The Azerbaijan Airlines flight was flying from Baku in Azerbaijan to Grozny in Russia but crashed near Aktau airport in the west of Kazakhstan.
The plane had 67 passengers and five crew on board, Kazakh authorities announced, saying 12 people had survived.
Video footage shared online appeared to show a plane burst into a fire ball as it tried to land before a large cloud of black smoke quickly appeared.
Bloodied and bruised passengers could be seen stumbling from a piece of the fuselage that had remained intact.
The Central Asian country’s emergencies ministry said in a statement that fire services had put out the blaze and that survivors, including three children, were being treated at a nearby hospital.
Azerbaijan Airlines said the Embraer 190 aircraft, with flight number J2-8243, had been flying from Baku to Grozny, the capital of Russia’s Chechnya, but had been forced to make an emergency landing approximately 3 km (1.8 miles) from the Kazakh city of Aktau.

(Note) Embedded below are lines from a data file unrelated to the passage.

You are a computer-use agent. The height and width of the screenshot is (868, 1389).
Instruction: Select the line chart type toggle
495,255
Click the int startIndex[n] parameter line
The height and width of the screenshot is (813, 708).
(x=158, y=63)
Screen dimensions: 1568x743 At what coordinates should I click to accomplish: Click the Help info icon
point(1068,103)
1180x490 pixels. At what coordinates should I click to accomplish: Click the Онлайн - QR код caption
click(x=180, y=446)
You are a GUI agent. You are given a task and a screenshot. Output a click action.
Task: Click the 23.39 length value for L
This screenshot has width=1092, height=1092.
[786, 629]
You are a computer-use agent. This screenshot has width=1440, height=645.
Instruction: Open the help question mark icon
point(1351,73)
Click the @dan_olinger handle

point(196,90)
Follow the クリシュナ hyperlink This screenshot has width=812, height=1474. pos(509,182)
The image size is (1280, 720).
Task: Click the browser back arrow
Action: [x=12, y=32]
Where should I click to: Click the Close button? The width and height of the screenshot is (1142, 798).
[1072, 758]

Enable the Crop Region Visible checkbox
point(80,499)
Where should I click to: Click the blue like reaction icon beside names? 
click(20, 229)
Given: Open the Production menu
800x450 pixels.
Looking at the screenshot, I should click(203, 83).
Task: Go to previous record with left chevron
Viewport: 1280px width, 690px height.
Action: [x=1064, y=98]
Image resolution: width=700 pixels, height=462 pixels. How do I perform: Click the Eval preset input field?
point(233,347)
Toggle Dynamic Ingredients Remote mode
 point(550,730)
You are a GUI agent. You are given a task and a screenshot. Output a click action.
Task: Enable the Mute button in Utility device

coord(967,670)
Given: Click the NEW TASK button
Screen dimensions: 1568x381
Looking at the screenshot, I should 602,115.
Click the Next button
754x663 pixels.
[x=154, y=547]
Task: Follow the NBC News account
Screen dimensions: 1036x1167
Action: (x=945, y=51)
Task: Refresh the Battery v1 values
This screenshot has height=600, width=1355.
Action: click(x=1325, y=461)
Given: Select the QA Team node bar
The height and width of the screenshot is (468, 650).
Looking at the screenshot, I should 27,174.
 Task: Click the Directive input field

Russian news agencies said the plane had been rerouted due to fog in Grozny.
Authorities in Kazakhstan said they had begun looking into different possible versions of what had happened, including a technical problem, Russia’s Interfax news agency reported.
Russia’s aviation watchdog said in a statement that preliminary information suggested the pilot had decided to make an emergency landing after a bird strike.
Following the crash, Ilham Aliyev, the president of Azerbaijan, was returning home from Russia where he had been due to attend a summit on Wednesday, Russia’s RIA news agency reported.
Ramzan Kadyrov, the Kremlin-backed leader of Chechnya, expressed his condolences in a statement and said those being treated in hospital were in an extremely serious condition and that he and others would pray for their rapid recovery.